Privilege Accusations Explained – How to Push Back
“Check your privilege.” It’s the insult dressed up as moral wisdom. The idea is simple: if you’re not at the bottom of the oppression ladder, your opinion is automatically worth less. Add intersectionality — the theory that identities overlap into endless layers of oppression — and suddenly everyone is both victim and villain.
Here’s how it works, and how to respond when the word “privilege” gets thrown at you.
Table of contents
What Is Privilege?
Privilege, in activist terms, means the invisible advantages you supposedly carry because of your race, gender, sexuality, or class. If you’re white, you have “white privilege.” If you’re male, you have “male privilege.” And so on.
The point isn’t whether you personally worked hard or struggled. Privilege claims you’re guilty by category.
What Is Intersectionality?
Intersectionality is the idea that different forms of oppression overlap. For example: a black lesbian woman is “more oppressed” than a white gay man. The more labels you stack, the higher your oppression score.
Sounds neat on paper. But in practice, it creates an infinite loop of accusations. Everyone is privileged compared to someone else.
Why Privilege Is a Trap
Privilege works like this:
- It can’t be disproved. If you deny it, that’s “proof” you have it.
- It ignores individuality. Your personal story doesn’t matter — only your label.
- It divides endlessly. Even the accuser can be accused of being privileged compared to someone else.
It’s not an argument. It’s a silencing tactic.
How to Push Back – 4 Simple Ways
1. Show the Infinite Regression
If privilege always exists relative to someone else, then everyone is guilty. Even the person accusing you is “privileged” compared to another group. Where does it stop?

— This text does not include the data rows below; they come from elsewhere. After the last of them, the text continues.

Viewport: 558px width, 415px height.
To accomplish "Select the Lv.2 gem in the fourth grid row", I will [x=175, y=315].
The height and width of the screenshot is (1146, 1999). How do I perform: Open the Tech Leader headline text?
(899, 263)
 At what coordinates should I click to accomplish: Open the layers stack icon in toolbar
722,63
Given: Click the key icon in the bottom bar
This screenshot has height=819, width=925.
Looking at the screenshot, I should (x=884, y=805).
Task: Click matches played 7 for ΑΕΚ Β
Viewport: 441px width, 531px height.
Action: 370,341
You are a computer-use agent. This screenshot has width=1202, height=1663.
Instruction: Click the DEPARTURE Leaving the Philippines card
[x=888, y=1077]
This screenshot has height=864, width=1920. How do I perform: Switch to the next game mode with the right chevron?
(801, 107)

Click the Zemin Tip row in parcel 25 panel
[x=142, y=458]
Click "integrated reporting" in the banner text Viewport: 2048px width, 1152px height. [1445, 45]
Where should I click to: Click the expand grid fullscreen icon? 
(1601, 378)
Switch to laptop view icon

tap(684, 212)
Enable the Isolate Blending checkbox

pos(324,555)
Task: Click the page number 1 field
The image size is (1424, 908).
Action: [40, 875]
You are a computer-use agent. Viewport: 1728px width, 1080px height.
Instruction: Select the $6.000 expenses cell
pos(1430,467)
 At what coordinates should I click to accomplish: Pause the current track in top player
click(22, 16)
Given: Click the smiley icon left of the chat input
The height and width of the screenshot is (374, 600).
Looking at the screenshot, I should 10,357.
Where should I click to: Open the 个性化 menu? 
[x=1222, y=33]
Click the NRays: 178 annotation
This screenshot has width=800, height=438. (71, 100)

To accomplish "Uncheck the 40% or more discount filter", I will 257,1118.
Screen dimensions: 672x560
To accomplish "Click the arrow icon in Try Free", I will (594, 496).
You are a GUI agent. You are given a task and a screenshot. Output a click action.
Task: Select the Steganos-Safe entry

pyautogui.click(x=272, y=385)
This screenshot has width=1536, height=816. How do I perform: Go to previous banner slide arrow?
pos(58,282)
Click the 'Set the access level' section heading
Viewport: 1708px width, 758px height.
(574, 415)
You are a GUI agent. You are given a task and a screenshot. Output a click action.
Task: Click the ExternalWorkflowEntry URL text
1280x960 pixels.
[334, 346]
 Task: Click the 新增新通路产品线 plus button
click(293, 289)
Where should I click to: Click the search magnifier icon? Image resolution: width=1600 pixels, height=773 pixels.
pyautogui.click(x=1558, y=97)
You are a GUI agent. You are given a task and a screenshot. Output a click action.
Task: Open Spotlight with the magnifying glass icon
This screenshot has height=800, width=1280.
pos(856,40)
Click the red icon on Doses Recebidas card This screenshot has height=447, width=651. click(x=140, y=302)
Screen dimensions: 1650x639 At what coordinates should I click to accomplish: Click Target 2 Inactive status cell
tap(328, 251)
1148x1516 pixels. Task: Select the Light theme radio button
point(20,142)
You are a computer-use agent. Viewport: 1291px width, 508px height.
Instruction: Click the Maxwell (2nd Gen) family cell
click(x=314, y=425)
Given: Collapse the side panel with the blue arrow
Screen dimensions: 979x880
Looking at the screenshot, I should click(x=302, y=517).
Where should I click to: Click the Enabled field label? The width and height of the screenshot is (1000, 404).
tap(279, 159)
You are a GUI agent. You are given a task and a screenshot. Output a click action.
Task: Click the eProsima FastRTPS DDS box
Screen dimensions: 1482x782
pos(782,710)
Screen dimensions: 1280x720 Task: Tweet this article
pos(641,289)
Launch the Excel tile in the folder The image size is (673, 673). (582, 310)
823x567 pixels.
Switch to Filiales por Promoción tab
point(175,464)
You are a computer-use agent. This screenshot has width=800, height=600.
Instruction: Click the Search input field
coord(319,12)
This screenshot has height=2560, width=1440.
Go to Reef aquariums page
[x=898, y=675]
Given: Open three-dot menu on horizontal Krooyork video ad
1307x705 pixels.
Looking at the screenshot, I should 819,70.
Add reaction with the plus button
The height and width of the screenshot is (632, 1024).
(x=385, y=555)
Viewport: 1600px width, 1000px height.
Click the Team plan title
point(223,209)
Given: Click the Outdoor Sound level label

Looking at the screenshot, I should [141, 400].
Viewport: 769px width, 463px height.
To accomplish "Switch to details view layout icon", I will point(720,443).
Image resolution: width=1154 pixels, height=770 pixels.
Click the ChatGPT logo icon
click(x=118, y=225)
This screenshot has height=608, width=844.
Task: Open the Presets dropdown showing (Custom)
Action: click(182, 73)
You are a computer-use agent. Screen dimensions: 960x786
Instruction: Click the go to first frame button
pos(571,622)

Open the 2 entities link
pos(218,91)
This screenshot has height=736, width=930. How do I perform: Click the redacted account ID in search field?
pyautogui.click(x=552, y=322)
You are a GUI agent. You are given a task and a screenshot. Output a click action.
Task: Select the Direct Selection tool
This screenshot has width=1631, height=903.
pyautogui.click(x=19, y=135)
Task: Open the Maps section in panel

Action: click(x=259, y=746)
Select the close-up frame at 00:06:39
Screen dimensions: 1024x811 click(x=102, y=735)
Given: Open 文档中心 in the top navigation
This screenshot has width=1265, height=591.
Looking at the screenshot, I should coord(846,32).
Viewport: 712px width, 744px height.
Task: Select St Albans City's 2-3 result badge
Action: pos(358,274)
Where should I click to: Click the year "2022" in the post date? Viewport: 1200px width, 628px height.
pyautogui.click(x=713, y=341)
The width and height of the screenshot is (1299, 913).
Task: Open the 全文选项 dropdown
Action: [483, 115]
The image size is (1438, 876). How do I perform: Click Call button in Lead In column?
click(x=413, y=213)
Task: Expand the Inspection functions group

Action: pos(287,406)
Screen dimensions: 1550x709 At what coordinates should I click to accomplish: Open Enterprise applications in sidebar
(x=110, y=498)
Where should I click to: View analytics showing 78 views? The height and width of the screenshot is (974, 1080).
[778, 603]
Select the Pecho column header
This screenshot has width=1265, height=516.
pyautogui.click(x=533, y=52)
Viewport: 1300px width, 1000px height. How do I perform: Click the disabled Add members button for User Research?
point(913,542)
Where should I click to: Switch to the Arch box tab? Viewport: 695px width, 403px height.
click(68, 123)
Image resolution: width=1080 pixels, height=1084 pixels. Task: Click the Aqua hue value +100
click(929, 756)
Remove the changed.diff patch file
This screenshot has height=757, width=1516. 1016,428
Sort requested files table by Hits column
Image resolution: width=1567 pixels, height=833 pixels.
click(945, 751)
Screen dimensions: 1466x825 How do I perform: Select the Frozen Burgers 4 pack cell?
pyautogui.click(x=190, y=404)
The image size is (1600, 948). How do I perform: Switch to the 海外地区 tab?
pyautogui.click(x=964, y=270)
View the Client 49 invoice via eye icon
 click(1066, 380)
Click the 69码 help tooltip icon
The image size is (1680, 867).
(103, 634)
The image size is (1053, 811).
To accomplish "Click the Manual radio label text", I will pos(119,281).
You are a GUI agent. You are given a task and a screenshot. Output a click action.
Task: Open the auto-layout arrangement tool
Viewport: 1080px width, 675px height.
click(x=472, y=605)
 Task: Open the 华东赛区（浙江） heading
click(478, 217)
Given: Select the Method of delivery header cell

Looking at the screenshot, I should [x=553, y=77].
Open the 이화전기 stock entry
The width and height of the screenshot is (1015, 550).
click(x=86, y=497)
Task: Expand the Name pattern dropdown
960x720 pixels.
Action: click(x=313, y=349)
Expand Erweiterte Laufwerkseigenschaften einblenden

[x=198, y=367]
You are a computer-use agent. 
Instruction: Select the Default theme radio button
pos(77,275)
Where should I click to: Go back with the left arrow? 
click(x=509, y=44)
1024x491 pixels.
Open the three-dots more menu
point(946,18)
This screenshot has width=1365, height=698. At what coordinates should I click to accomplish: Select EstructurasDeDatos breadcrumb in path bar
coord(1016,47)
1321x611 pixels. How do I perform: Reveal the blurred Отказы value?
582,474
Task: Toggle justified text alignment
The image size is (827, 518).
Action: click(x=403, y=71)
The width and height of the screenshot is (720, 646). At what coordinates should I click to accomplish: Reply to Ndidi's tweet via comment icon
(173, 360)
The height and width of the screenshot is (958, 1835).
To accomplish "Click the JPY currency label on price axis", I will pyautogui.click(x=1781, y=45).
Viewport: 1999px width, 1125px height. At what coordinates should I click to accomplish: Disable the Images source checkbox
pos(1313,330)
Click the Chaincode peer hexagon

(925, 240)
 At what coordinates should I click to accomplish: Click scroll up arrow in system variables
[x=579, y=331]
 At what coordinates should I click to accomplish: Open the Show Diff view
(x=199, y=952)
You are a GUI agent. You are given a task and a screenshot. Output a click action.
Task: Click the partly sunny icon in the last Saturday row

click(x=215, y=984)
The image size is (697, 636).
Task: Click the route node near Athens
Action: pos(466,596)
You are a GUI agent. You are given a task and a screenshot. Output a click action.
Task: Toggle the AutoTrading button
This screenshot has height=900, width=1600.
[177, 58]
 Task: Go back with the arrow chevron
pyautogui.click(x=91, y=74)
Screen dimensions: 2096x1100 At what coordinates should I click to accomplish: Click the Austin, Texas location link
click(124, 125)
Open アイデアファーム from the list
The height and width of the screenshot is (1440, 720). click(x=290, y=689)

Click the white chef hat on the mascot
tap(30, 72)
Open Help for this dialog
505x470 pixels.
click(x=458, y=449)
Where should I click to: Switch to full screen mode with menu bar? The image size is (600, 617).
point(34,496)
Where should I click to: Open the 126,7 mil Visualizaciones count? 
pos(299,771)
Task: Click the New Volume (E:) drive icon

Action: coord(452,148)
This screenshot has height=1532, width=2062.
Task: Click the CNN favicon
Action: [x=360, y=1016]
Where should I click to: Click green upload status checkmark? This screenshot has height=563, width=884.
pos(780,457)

2. Call Out the Double Standard
If judging people by skin colour or gender is wrong, then doing it under the name of “privilege” is still wrong. New label, same discrimination.
3. Point Out the Dead End
If we’re all busy ranking oppression points, then solidarity disappears. Instead of uniting, privilege theory keeps everyone suspicious of each other.
4. Bring It Back to Merit
Ordinary people judge others by effort, skill, and character — not by identity scorecards. That’s what actually builds fairness.
Don’t Play the Game
Privilege and intersectionality turn identity into a permanent blame game. They never reach the individual — only endless categories of guilt.
The easiest defence is to flip the script: if everyone is privileged compared to someone else, then maybe privilege isn’t the trump card it’s claimed to be.
Related Reading:
FAQ
What does privilege mean in activism?
It means unearned advantages tied to your identity, not your personal life.
What’s the problem with intersectionality?
It divides people into endless groups, making everyone both oppressed and privileged at the same time.
Is privilege real?
Yes, people have different advantages in life. The problem is turning it into a blanket accusation that shuts down debate.
How do you respond when accused of privilege?
Use one of the four replies above: show the infinite loop, call out the double standard, point out the dead end, or bring it back to merit.